How Many Queen Bees Are in Each Hive?


Let’s take a quick look at how many queens a hive can have and how important they are to the colony. There can be (usually) only one queen bee in a hive, so when new queens hatch, they must kill off rivals. This sometimes results in two queens in the same hive as worker bees decide if they need a new queen.

A hive has one queen bee. It has numerous female bees, but only one is a queen. It also has numerous male bees. Each hive contains only one queen, and the queen appears indiscernible from the others. Queen bees are created from female bees when the royal jelly is administered to a female during its larval stage.

In many cases, when the colony needs a new queen, the worker bees have a big influence on who becomes the queen. Sometimes, when a new queen emerges, the old queen is still present, again resulting in more than one queen in the colony. Because they grow multiple queens when replacing existing queens, sometimes two queens appear in the hive at the same time.

Locating Bee Queens Is a Struggle

Sometimes it is difficult to find a queen, so the beekeeper simply combines two colonies without removing one of the queens first. When combinations occur, the beekeeper will often find the queen from the weakest hive and kill her before joining the two bee colonies. Swarm, replacement and fight are not the only situations where at least two queens live in the hive.

The natural order or hierarchy of the bees is such that each hive has one queen. Each hive contains a colony of worker bees, drones, and the queen herself. In addition to the workers and the queen, the colony usually includes several hundred drones (male bees). Each hive contains one queen, tens of thousands of female workers, and several hundred to several thousand male drones during the spring and summer months.

A honey bee colony needs a healthy queen to continue laying eggs so that there are enough workers to maintain and feed the hive. When the worker bees begin to notice that their current queen is not keeping up or producing enough eggs to grow the colony, they make the difficult decision to replace it.

If a honey bee colony waits only a few days, it will be too late for a new queen to breed, as it will no longer have a fertile queen to lay eggs, nor larvae young enough to develop into queen bees (once they reach a certain age, it gets too late to feed the larvae with the right food they need to develop into queens, so they become worker bees instead). As long as there are sufficient resources in the colony (newly fertilized eggs or larvae), honey bees can start creating a new queen.

The Contributions of the Queen to the Hive

A single queen bee in each hive lays enough eggs to meet the needs of the hive and explains the relatively short lifespan of worker bees. When a healthy queen dies, is too old or sick to lay enough eggs or leaves the colony, the colony must breed a new queen to replace it. The queen bee usually reports the death of the colony because the worker bees do not have fertilized larvae (females) to feed the worker bees or replace the queen bee.

When an old queen is accidentally killed, lost or removed, the bees select the youngest worker larvae to produce emergency queens. If the hive has become very large, the old queen may bring the swarm of bees to another place to create a new hive. One and the same uterus can be accompanied by up to twenty thousand bees – this is called a swarm.

Usually only one adult queen mates in a hive, in which case the bees usually follow and fiercely defend only one adult. The main reason why the natural order of bees is “single queen colony” is because the queens are always fighting for the right to mate in order to lay eggs.

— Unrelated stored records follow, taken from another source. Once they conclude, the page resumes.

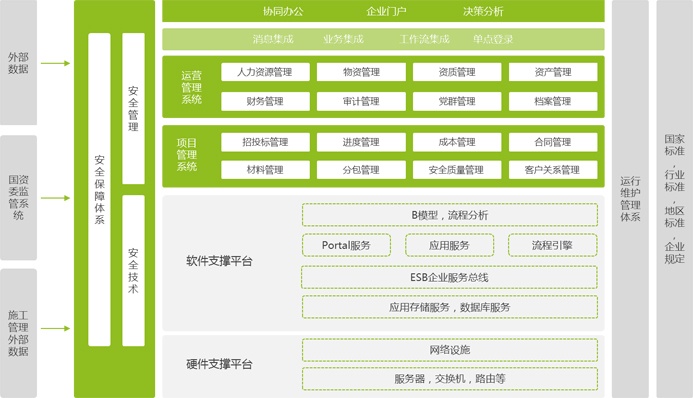Click the 人力资源管理 box

[265, 72]
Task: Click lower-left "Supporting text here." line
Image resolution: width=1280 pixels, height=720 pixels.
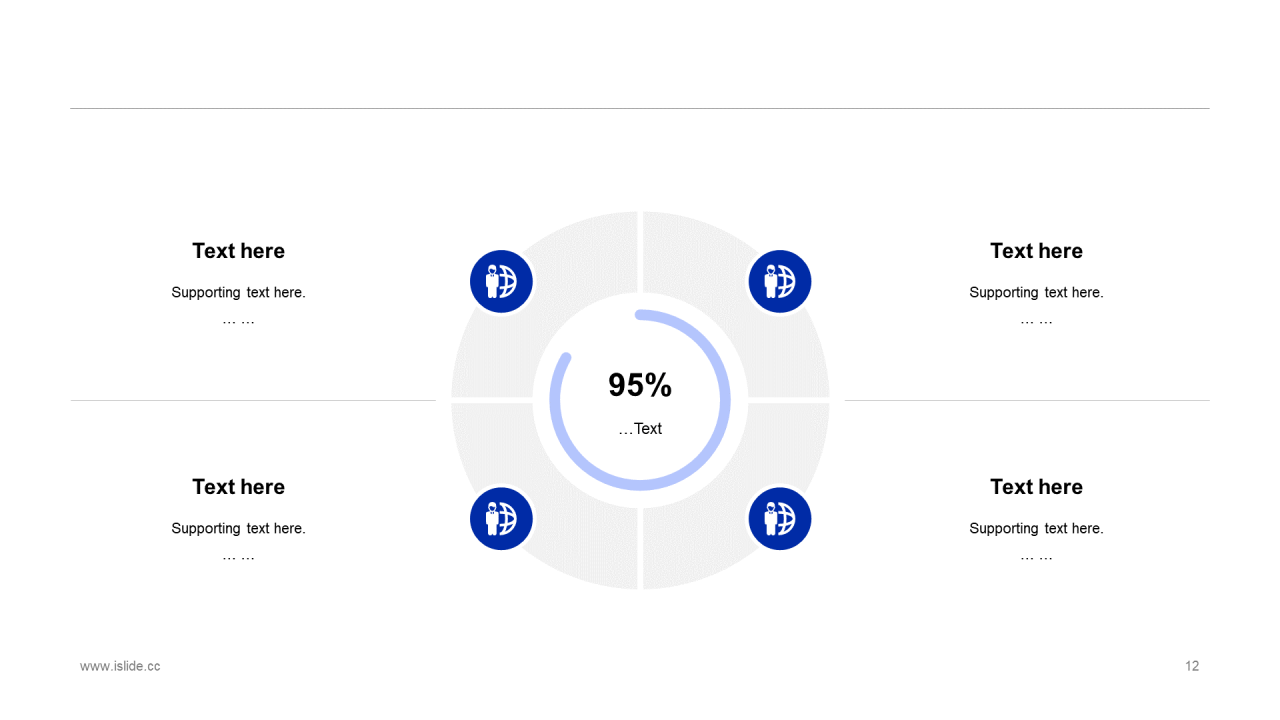Action: click(238, 529)
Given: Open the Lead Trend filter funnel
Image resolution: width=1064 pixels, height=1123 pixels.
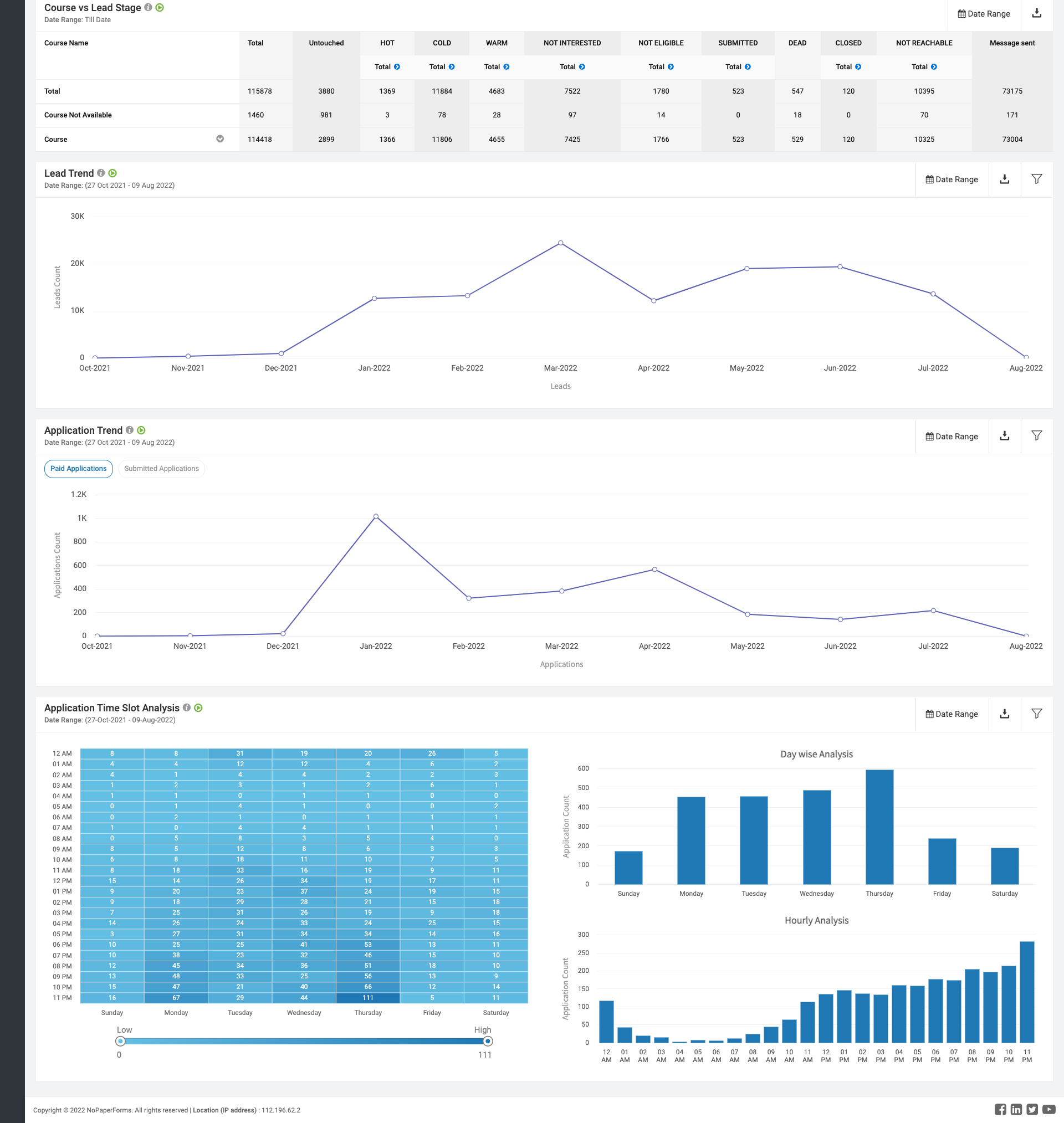Looking at the screenshot, I should [1036, 179].
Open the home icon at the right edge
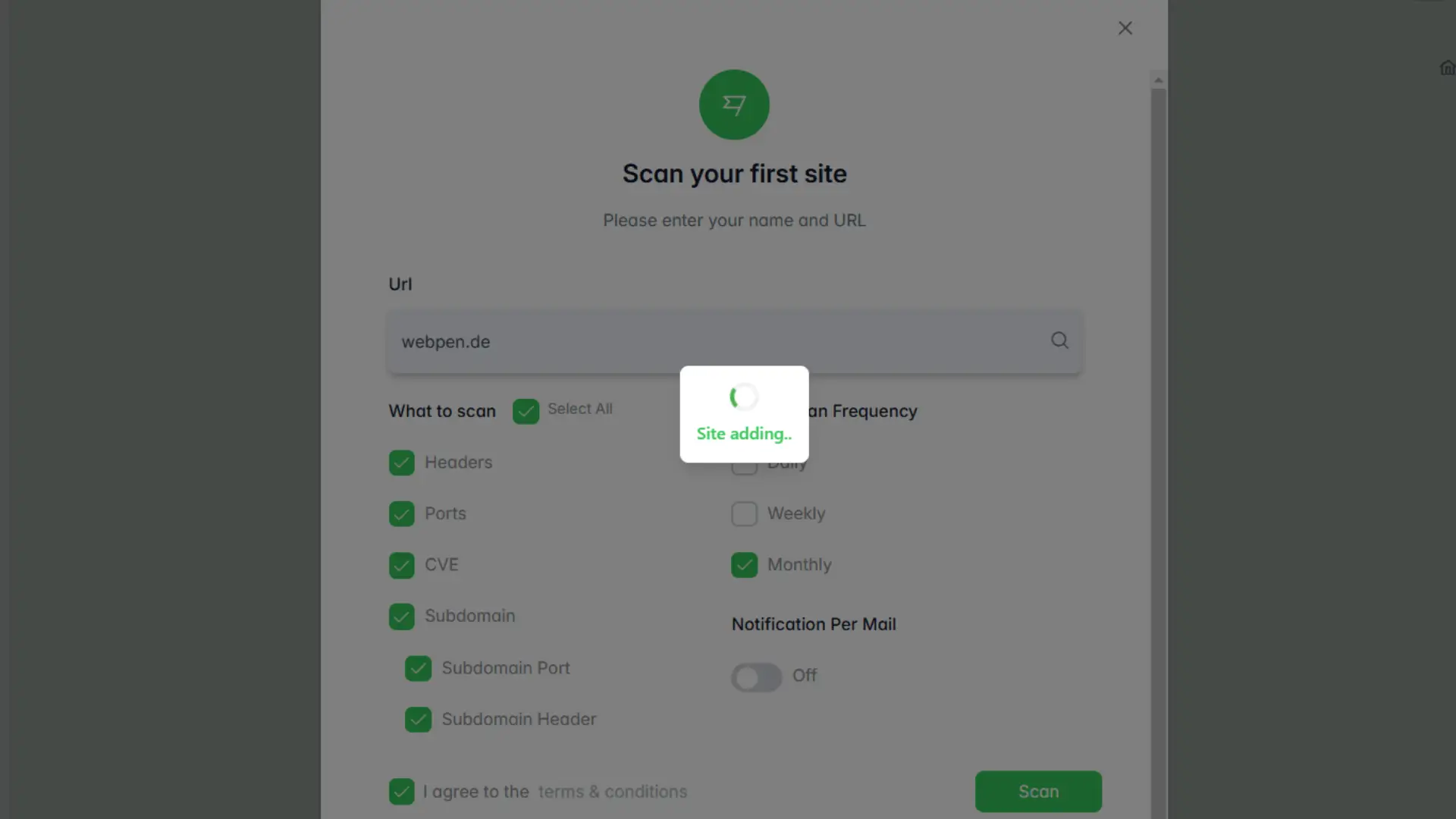The image size is (1456, 819). [1447, 68]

One of the first things beekeepers learn, often before taking bees, is that there are many bees in the colony, but only one queen. In some cases, beekeepers may use a multi-queen hive, where the queens essentially have a colony within the same bee hive structure, but do not have access to each other.

Queens Require Drones and Workers for Colony Construction

Although queens are extremely powerful in their communities, they cannot create new colonies without the help of drones and workers who provide fertilization, food, and wax to build the hive. As the worker bees mature, the worker bees take on more tasks in the hive, including feeding one female queen and developing brood, extracting new combs, and managing food supplies.

Unlike other females in the colony, the queen bee does not perform the duties of worker bees such as tending the hive, caring for the brood, foraging for food, or converting nectar into honey.

About a week after leaving the queen cell, the queen leaves the hive to mate with several flying drones. Once the battle is over, the queen will make a nuptial flight… the only flight from the hive to mate with the male drones. Within a few days of returning to the hive after mating, the queen begins to lay eggs to create the next generation of colonies.

One problem is that the queen must fly a long distance to build a new home (usually over 800 feet from the original nesting site). Beekeepers know that if they tried to create a scenario in which two queens roam the same brood at the same time, introducing another queen into a queen-eligible colony, then the new queen would almost certainly be gagged and destroyed by local bees.

The Alchemixt

The Alchemixt is a chemist from the Missouri Ozarks who graduated college with degrees in chemistry, physics, and biology. He completed his honors research in wine chemistry and developed an award-winning plan for revitalizing the region's wine economy.